PAYS BASQUE
((Episodio della serie tv Around the World / Inghilterra, 1955). R.: Orson Welles. P.: ITV. 35mm. bn. L.: 714m. D.: 27’ a 24 f/s.
Film Notes
“At the moment in which we finish with this critical bio-filmography, the final entry in Orson Welles’ body of work, we have only to mention his involvement in television. It is with this new art, a synthesis of cinema, journalism, theater and radio, that we would like to conclude our study even if the circumstance isn’t impending.
In fact, Orson Welles, abandoned by the cinema, found the expressive possibility in television that Hollywood refused to give him.
‘The poverty of television is a marvelous thing. The great classic film evidently doesn’t fit on the small screen; television may be the nemesis of classic cinematographic values, but not of cinema itself. It is a marvelous form of expression, in which the spectator finds himself just a meter and a half from the screen, and although it is not a dramatic form, it is a form of narrative: television is the ideal medium of the storyteller. On television one is able to say ten times more in ten times less than the cinema because it addresses only two or three people. And overall, television addresses the ear. For the first time, in relation to television, the cinema defined its real value, found its true function, for the fact that it speaks, given that the most important thing is that which one says, and not that which one shows. The spoken word, therefore, is no longer the nemesis of film: given that television is nothing more than an illustrated radio, film itself does nothing more than reinforce the spoken word.

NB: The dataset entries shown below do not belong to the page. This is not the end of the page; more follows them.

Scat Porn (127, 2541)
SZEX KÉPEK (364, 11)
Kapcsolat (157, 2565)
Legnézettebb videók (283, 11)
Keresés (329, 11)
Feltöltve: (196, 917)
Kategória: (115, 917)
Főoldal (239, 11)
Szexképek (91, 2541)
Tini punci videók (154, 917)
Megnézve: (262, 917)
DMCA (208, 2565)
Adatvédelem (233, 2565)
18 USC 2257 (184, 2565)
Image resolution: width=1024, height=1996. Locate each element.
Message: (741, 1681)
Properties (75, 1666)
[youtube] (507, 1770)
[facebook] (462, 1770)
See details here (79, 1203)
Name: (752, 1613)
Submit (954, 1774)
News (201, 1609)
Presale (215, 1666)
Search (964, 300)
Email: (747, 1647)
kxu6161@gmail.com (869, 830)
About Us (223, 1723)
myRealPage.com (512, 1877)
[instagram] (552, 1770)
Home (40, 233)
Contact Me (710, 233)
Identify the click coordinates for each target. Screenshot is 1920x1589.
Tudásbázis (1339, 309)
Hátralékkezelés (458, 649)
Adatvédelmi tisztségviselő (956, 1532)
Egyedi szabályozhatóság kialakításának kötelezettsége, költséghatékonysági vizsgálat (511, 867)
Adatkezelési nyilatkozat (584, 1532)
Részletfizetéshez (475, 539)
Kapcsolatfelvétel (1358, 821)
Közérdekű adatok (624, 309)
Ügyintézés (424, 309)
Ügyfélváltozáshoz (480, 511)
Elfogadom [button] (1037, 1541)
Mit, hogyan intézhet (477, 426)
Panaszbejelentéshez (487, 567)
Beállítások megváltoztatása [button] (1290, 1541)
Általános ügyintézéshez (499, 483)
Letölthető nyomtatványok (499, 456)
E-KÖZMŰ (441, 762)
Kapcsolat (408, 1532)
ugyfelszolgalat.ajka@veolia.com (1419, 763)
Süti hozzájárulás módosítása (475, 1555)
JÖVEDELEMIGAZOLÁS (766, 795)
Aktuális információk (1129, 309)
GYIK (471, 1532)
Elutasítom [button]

Overall, T.V. is a way to satisfy my tendency to tell tales, like the Arabic narrators in their markets and public squares. I personally have a passion for this thing; I never tire of story-telling, you know, so I end up making the mistake of believing that everyone has the same enthusiasm! I prefer short stories to drama, plays and novels, which is an important characteristic of my tastes. I find ‘great’ novels with tiring: short stories are pleasing to me’”. (André Bazin, Orson Welles, Editions du cerf, I like1972).